First, we must consider Judge Foreman's initial failure to treat Parisie's motion for an extension of time. It is perhaps true that the Rules do not allow an extension of time to file a Rule 59 motion. But if Judge Foreman had ruled quickly to that effect and had informed Parisie that the time to move for reconsideration had passed, then Parisie could have filed a timely appeal to this court on the merits. Instead the judge sat on the motion, allowed Parisie to file his motion to reconsider, and considered the motion on the merits. The State did not object to this treatment. Given the pro se nature of Parisie's work, it was quite reasonable for Parisie to conclude that failure to rule on his motion for an extension of time still left him in the trial court.
Second, when Judge Foreman treated Parisie's motion on the merits the State never objected. The State should have raised this issue before Judge Foreman to permit him to confront it. Even when the State finally objected on appeal, it failed to show prejudice. In every single memorandum on this issue (to the motion panel, to the panel itself, and in its petition for rehearing), the State failed to show how Parisie's pro se technical failure prejudiced the State. Moreover, given the State's repeated inordinate number of requests for continuances in this court, it can hardly plead prejudicial delay.

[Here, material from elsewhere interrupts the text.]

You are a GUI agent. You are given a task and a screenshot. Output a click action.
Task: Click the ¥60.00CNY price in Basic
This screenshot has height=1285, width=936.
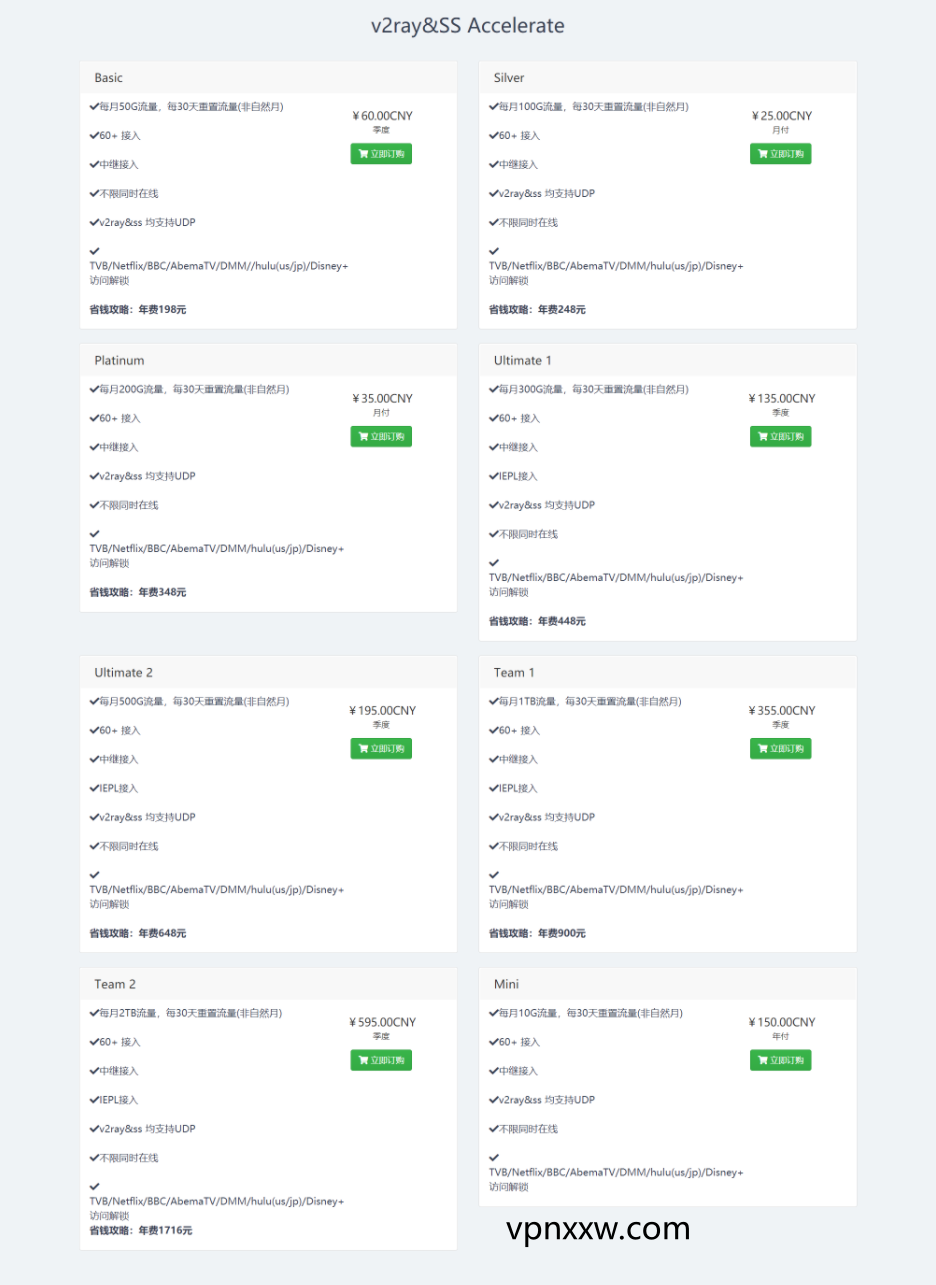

Third, all these events involved a pro se litigant working under the worst possible conditions. Parisie stated in his affidavit accompanying his motion for an extension of time that he could not get access to the law library in the prison and could not have his papers typed and mailed to meet the ten-day requirement. Access to these things is never easy in prison, but conditions were exacerbated because of the Holiday Season. Parisie's only failure was a technical one involving timeliness. Courts have often recognized the special latitude given pro se litigants. Browder v. Director, Ill. Dept. of Corrections, 434 U.S. 257, 98 S.Ct. 556, 54 L.Ed.2d 521, does not hold otherwise. In Browder it was the State that failed to file timely, and on those facts the Supreme Court strictly enforced the timeliness requirement. Here we have a pro se litigant who failed to file timely. This factual difference is crucial.
There are two reasons for the time limitation to file a Rule 59 motion. First it alerts the district judge of the grounds for a new trial or a reconsideration without too much delay following the verdict or judgment. Second, it starts promptly the appellate process if such is undertaken. However, the ten-day limitation is not inflexible. Professor Wright has written:
A motion for a new trial, stating grounds therefore, must be made within 10 days after the entry of judgment. Though the tendency has been to apply this strictly, and to hold that neither waiver nor estoppel nor acquiescence by the opposing party can permit the court to act on an untimely motion, a doctrine has developed allowing relief where a party has been misled by action of the court purporting to enlarge the time, even though the court lacks power to make such an order.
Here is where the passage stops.